EXERCISE:
Render all of the records below as a numbered list, leaving out the blank lines.
— Start DATA SUPPLIED —
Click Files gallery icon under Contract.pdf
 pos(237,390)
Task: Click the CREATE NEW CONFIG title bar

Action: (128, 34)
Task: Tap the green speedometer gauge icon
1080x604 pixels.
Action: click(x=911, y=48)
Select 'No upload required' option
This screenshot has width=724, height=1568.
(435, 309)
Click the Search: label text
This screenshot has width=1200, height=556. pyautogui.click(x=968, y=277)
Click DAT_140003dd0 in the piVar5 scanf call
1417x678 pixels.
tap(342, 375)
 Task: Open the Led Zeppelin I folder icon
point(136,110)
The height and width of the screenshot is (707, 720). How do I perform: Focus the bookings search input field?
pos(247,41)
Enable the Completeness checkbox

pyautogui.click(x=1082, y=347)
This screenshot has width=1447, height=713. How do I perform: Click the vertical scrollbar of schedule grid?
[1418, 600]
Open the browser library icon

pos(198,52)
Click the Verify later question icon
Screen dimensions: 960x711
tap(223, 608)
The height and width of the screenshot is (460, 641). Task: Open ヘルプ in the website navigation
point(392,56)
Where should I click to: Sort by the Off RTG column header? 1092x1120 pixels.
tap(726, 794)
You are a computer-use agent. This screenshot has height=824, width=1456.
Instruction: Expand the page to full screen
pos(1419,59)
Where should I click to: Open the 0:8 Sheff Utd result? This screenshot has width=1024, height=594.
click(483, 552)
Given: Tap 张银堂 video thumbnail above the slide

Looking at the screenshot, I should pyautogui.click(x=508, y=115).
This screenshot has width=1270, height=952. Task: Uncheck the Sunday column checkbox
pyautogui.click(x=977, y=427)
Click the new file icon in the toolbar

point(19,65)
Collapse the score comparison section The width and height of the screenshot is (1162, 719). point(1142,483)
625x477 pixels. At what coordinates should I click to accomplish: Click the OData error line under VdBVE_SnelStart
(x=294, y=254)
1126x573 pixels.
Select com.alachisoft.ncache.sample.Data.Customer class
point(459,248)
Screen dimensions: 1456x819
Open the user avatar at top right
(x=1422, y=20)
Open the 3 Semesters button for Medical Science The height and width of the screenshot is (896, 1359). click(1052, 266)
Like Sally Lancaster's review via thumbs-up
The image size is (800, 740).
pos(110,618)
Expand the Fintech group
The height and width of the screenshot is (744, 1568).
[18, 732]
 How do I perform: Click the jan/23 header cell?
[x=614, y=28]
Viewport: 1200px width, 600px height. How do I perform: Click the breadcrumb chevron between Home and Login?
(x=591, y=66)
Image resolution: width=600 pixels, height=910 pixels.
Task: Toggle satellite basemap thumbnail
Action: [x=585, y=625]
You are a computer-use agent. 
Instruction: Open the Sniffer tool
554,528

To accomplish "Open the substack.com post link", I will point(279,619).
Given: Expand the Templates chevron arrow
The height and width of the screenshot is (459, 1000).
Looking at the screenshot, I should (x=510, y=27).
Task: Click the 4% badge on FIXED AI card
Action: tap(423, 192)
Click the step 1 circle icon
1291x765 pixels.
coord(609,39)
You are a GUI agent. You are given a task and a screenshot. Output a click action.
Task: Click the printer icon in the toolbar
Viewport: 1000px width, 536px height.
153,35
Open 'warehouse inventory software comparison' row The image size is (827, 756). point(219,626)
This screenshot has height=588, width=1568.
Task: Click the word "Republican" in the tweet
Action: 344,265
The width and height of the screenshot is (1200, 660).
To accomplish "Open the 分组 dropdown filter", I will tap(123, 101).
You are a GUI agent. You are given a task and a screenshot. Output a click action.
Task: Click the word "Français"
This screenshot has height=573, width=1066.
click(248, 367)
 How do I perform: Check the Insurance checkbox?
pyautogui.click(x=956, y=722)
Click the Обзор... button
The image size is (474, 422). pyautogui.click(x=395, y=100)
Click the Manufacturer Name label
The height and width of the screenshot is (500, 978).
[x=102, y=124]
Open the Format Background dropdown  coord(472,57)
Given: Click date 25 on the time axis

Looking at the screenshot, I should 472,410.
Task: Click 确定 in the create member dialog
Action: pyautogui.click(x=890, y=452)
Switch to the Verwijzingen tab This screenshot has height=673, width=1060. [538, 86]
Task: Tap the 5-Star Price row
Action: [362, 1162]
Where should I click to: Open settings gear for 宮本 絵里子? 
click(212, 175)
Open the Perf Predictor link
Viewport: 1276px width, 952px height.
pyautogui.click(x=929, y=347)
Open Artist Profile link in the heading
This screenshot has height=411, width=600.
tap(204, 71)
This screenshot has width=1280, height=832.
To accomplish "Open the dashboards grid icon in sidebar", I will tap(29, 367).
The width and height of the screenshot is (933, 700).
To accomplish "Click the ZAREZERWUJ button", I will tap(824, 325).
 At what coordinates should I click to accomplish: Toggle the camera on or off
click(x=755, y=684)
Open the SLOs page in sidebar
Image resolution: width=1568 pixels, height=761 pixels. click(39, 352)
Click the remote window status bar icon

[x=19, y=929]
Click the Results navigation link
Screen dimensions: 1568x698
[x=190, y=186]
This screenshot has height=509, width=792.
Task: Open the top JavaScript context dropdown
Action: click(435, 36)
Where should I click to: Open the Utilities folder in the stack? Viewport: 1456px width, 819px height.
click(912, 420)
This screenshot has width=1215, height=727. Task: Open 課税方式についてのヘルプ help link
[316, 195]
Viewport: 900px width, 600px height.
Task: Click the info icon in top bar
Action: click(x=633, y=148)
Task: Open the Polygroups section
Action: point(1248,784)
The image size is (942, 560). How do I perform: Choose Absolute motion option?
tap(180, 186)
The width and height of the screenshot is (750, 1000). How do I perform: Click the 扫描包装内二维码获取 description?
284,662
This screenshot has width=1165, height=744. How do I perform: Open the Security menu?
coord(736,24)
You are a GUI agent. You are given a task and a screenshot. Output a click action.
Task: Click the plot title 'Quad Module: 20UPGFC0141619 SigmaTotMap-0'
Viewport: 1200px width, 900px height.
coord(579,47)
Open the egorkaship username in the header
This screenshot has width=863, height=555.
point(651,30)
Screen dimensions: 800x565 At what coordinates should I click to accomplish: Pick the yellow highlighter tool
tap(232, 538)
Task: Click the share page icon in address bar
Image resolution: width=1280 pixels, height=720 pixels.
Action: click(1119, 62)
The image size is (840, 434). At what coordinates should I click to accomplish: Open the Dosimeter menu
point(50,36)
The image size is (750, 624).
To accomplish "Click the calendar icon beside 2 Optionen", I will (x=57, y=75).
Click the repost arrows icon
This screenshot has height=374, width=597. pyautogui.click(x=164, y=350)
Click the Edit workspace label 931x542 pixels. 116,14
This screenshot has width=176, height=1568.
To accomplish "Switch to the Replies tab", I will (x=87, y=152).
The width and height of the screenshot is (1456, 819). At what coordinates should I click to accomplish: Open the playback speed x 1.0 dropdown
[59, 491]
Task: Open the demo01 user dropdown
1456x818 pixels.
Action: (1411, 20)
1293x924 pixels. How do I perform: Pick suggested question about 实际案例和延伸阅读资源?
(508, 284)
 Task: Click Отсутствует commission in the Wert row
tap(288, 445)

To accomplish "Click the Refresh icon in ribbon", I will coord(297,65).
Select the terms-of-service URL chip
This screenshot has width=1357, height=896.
— End DATA SUPPLIED —
ANSWER BELOW:
1. Click Files gallery icon under Contract.pdf
2.  pos(237,390)
3. Task: Click the CREATE NEW CONFIG title bar
4. Action: (128, 34)
5. Task: Tap the green speedometer gauge icon
6. 1080x604 pixels.
7. Action: click(x=911, y=48)
8. Select 'No upload required' option
9. This screenshot has width=724, height=1568.
10. (435, 309)
11. Click the Search: label text
12. This screenshot has width=1200, height=556. pyautogui.click(x=968, y=277)
13. Click DAT_140003dd0 in the piVar5 scanf call
14. 1417x678 pixels.
15. tap(342, 375)
16.  Task: Open the Led Zeppelin I folder icon
17. point(136,110)
18. The height and width of the screenshot is (707, 720). How do I perform: Focus the bookings search input field?
19. pos(247,41)
20. Enable the Completeness checkbox
21. pyautogui.click(x=1082, y=347)
22. This screenshot has width=1447, height=713. How do I perform: Click the vertical scrollbar of schedule grid?
23. [1418, 600]
24. Open the browser library icon
25. pos(198,52)
26. Click the Verify later question icon
27. Screen dimensions: 960x711
28. tap(223, 608)
29. The height and width of the screenshot is (460, 641). Task: Open ヘルプ in the website navigation
30. point(392,56)
31. Where should I click to: Sort by the Off RTG column header? 1092x1120 pixels.
32. tap(726, 794)
33. You are a computer-use agent. This screenshot has height=824, width=1456.
34. Instruction: Expand the page to full screen
35. pos(1419,59)
36. Where should I click to: Open the 0:8 Sheff Utd result? This screenshot has width=1024, height=594.
37. click(483, 552)
38. Given: Tap 张银堂 video thumbnail above the slide
39. Looking at the screenshot, I should pyautogui.click(x=508, y=115).
40. This screenshot has width=1270, height=952. Task: Uncheck the Sunday column checkbox
41. pyautogui.click(x=977, y=427)
42. Click the new file icon in the toolbar
43. point(19,65)
44. Collapse the score comparison section The width and height of the screenshot is (1162, 719). point(1142,483)
45. 625x477 pixels. At what coordinates should I click to accomplish: Click the OData error line under VdBVE_SnelStart
46. (x=294, y=254)
47. 1126x573 pixels.
48. Select com.alachisoft.ncache.sample.Data.Customer class
49. point(459,248)
50. Screen dimensions: 1456x819
51. Open the user avatar at top right
52. (x=1422, y=20)
53. Open the 3 Semesters button for Medical Science The height and width of the screenshot is (896, 1359). click(1052, 266)
54. Like Sally Lancaster's review via thumbs-up
55. The image size is (800, 740).
56. pos(110,618)
57. Expand the Fintech group
58. The height and width of the screenshot is (744, 1568).
59. [18, 732]
60.  How do I perform: Click the jan/23 header cell?
61. [x=614, y=28]
62. Viewport: 1200px width, 600px height. How do I perform: Click the breadcrumb chevron between Home and Login?
63. (x=591, y=66)
64. Image resolution: width=600 pixels, height=910 pixels.
65. Task: Toggle satellite basemap thumbnail
66. Action: [x=585, y=625]
67. You are a computer-use agent. 
68. Instruction: Open the Sniffer tool
69. 554,528
70. To accomplish "Open the substack.com post link", I will point(279,619).
71. Given: Expand the Templates chevron arrow
72. The height and width of the screenshot is (459, 1000).
73. Looking at the screenshot, I should (x=510, y=27).
74. Task: Click the 4% badge on FIXED AI card
75. Action: tap(423, 192)
76. Click the step 1 circle icon
77. 1291x765 pixels.
78. coord(609,39)
79. You are a GUI agent. You are given a task and a screenshot. Output a click action.
80. Task: Click the printer icon in the toolbar
81. Viewport: 1000px width, 536px height.
82. 153,35
83. Open 'warehouse inventory software comparison' row The image size is (827, 756). point(219,626)
84. This screenshot has height=588, width=1568.
85. Task: Click the word "Republican" in the tweet
86. Action: 344,265
87. The width and height of the screenshot is (1200, 660).
88. To accomplish "Open the 分组 dropdown filter", I will tap(123, 101).
89. You are a GUI agent. You are given a task and a screenshot. Output a click action.
90. Task: Click the word "Français"
91. This screenshot has height=573, width=1066.
92. click(248, 367)
93.  How do I perform: Check the Insurance checkbox?
94. pyautogui.click(x=956, y=722)
95. Click the Обзор... button
96. The image size is (474, 422). pyautogui.click(x=395, y=100)
97. Click the Manufacturer Name label
98. The height and width of the screenshot is (500, 978).
99. [x=102, y=124]
100. Open the Format Background dropdown  coord(472,57)
101. Given: Click date 25 on the time axis
102. Looking at the screenshot, I should 472,410.
103. Task: Click 确定 in the create member dialog
104. Action: pyautogui.click(x=890, y=452)
105. Switch to the Verwijzingen tab This screenshot has height=673, width=1060. [538, 86]
106. Task: Tap the 5-Star Price row
107. Action: [362, 1162]
108. Where should I click to: Open settings gear for 宮本 絵里子? 
109. click(212, 175)
110. Open the Perf Predictor link
111. Viewport: 1276px width, 952px height.
112. pyautogui.click(x=929, y=347)
113. Open Artist Profile link in the heading
114. This screenshot has height=411, width=600.
115. tap(204, 71)
116. This screenshot has width=1280, height=832.
117. To accomplish "Open the dashboards grid icon in sidebar", I will tap(29, 367).
118. The width and height of the screenshot is (933, 700).
119. To accomplish "Click the ZAREZERWUJ button", I will tap(824, 325).
120.  At what coordinates should I click to accomplish: Toggle the camera on or off
121. click(x=755, y=684)
122. Open the SLOs page in sidebar
123. Image resolution: width=1568 pixels, height=761 pixels. click(39, 352)
124. Click the remote window status bar icon
125. [x=19, y=929]
126. Click the Results navigation link
127. Screen dimensions: 1568x698
128. [x=190, y=186]
129. This screenshot has height=509, width=792.
130. Task: Open the top JavaScript context dropdown
131. Action: click(435, 36)
132. Where should I click to: Open the Utilities folder in the stack? Viewport: 1456px width, 819px height.
133. click(912, 420)
134. This screenshot has width=1215, height=727. Task: Open 課税方式についてのヘルプ help link
135. [316, 195]
136. Viewport: 900px width, 600px height.
137. Task: Click the info icon in top bar
138. Action: click(x=633, y=148)
139. Task: Open the Polygroups section
140. Action: point(1248,784)
141. The image size is (942, 560). How do I perform: Choose Absolute motion option?
142. tap(180, 186)
143. The width and height of the screenshot is (750, 1000). How do I perform: Click the 扫描包装内二维码获取 description?
144. 284,662
145. This screenshot has width=1165, height=744. How do I perform: Open the Security menu?
146. coord(736,24)
147. You are a GUI agent. You are given a task and a screenshot. Output a click action.
148. Task: Click the plot title 'Quad Module: 20UPGFC0141619 SigmaTotMap-0'
149. Viewport: 1200px width, 900px height.
150. coord(579,47)
151. Open the egorkaship username in the header
152. This screenshot has width=863, height=555.
153. point(651,30)
154. Screen dimensions: 800x565 At what coordinates should I click to accomplish: Pick the yellow highlighter tool
155. tap(232, 538)
156. Task: Click the share page icon in address bar
157. Image resolution: width=1280 pixels, height=720 pixels.
158. Action: click(1119, 62)
159. The image size is (840, 434). At what coordinates should I click to accomplish: Open the Dosimeter menu
160. point(50,36)
161. The image size is (750, 624).
162. To accomplish "Click the calendar icon beside 2 Optionen", I will (x=57, y=75).
163. Click the repost arrows icon
164. This screenshot has height=374, width=597. pyautogui.click(x=164, y=350)
165. Click the Edit workspace label 931x542 pixels. 116,14
166. This screenshot has width=176, height=1568.
167. To accomplish "Switch to the Replies tab", I will (x=87, y=152).
168. The width and height of the screenshot is (1456, 819). At what coordinates should I click to accomplish: Open the playback speed x 1.0 dropdown
169. [59, 491]
170. Task: Open the demo01 user dropdown
171. 1456x818 pixels.
172. Action: (1411, 20)
173. 1293x924 pixels. How do I perform: Pick suggested question about 实际案例和延伸阅读资源?
174. (508, 284)
175.  Task: Click Отсутствует commission in the Wert row
176. tap(288, 445)
177. To accomplish "Click the Refresh icon in ribbon", I will coord(297,65).
178. Select the terms-of-service URL chip
179. This screenshot has width=1357, height=896.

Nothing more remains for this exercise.